_CHALLENGE_. In the passage on Coventry, which candidates defeated Hopkins and Stratford in the election of 1685?

═════ TEXT PROVIDED

Not unnaturally regarded as ill-affected, Coventry was forced in 1683 to surrender its charter and a number of officials and council members were removed. (fn. 45) The court also secured more acceptable M.P.s in the election of 1685 when the Tories Sir Roger Cave, of Stanford Hall (Leics.), and Sir Thomas Norton, son of the member in the Long Parliament, defeated Hopkins and Stratford. The successful candidates had enjoyed the support of Lord Brooke, (fn. 46) perhaps a moderating influence between the extreme royalists and the extreme Whigs. The council favourably impressed Lord Clarendon in December 1685: his report to court declared that despite its ill reputation the city was behind none in the kingdom in its loyalty. (fn. 47) The council spared no effort to impress James when he visited Coventry in September 1687, but more officers were replaced by royal nominees in the following year. (fn. 48) James had stayed at Hopkins's house and bestowed favours upon him, but failed to secure his support. The old charter was restored in 1688, but Hopkins was to be a firm adherent of William. (fn. 49)

══════════
═════ SUPPLIED MATERIAL

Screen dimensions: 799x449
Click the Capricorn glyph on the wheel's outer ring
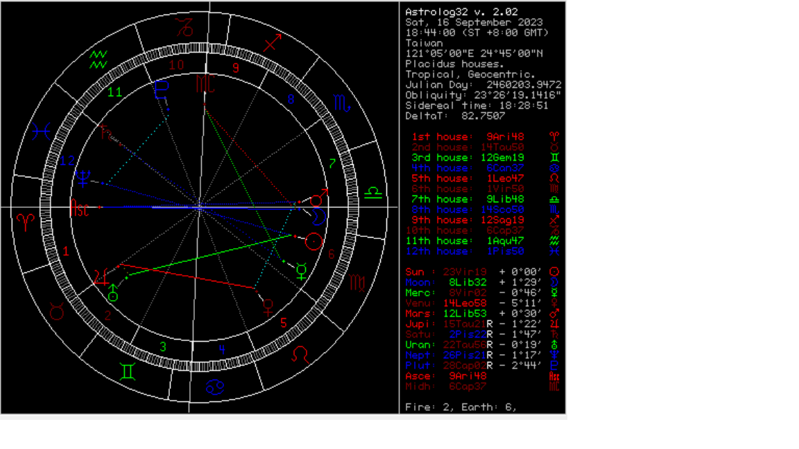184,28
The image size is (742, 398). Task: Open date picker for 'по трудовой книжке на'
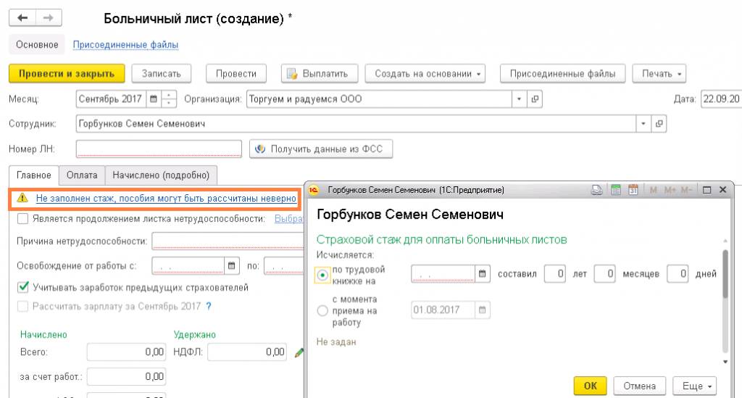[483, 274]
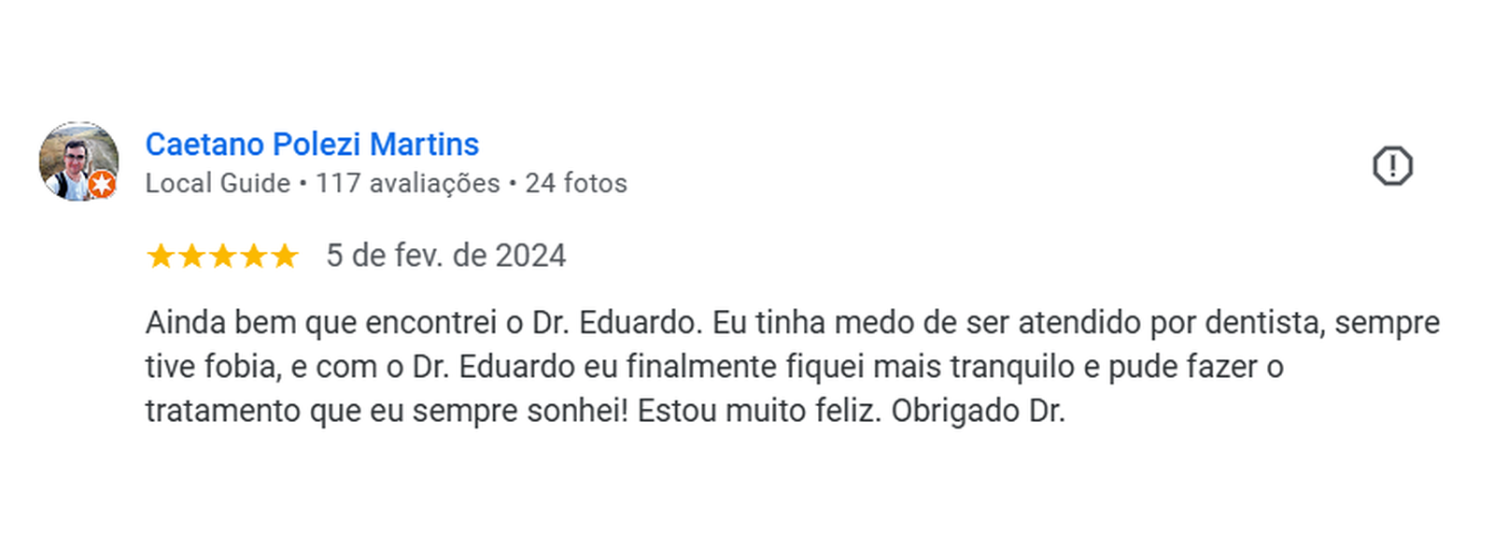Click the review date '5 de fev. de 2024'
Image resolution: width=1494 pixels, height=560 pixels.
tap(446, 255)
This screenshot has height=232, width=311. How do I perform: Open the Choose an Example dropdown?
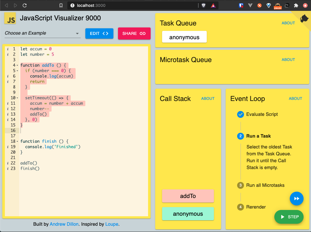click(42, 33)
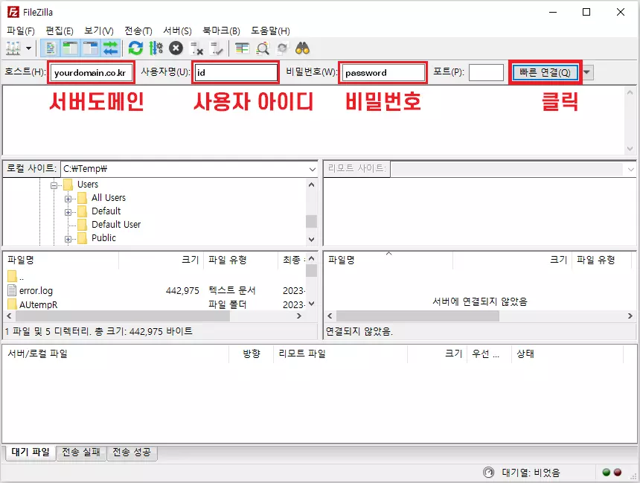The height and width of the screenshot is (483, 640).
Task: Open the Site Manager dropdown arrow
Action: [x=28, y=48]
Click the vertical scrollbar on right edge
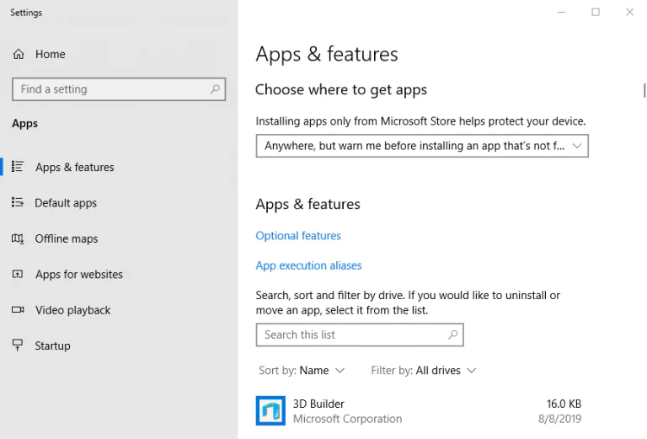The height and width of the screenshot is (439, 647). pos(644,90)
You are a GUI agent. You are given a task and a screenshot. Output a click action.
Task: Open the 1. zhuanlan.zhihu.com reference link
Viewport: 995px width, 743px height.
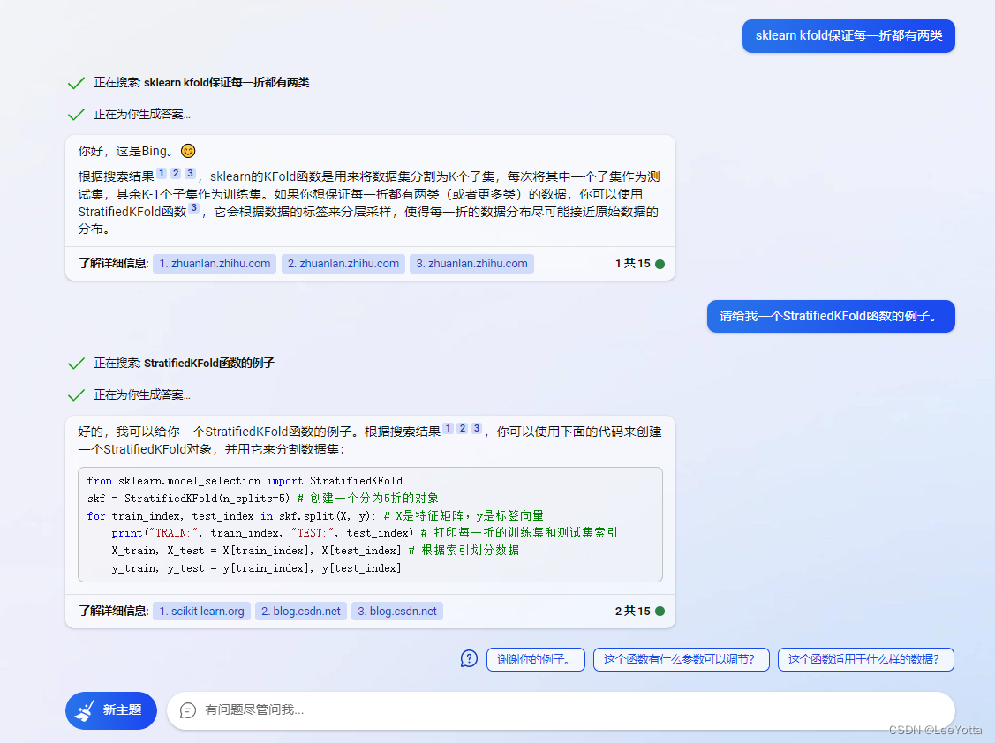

══════════

_REPLY TO THE EXERCISE_. Sir Roger Cave, of Stanford Hall, and Sir Thomas Norton.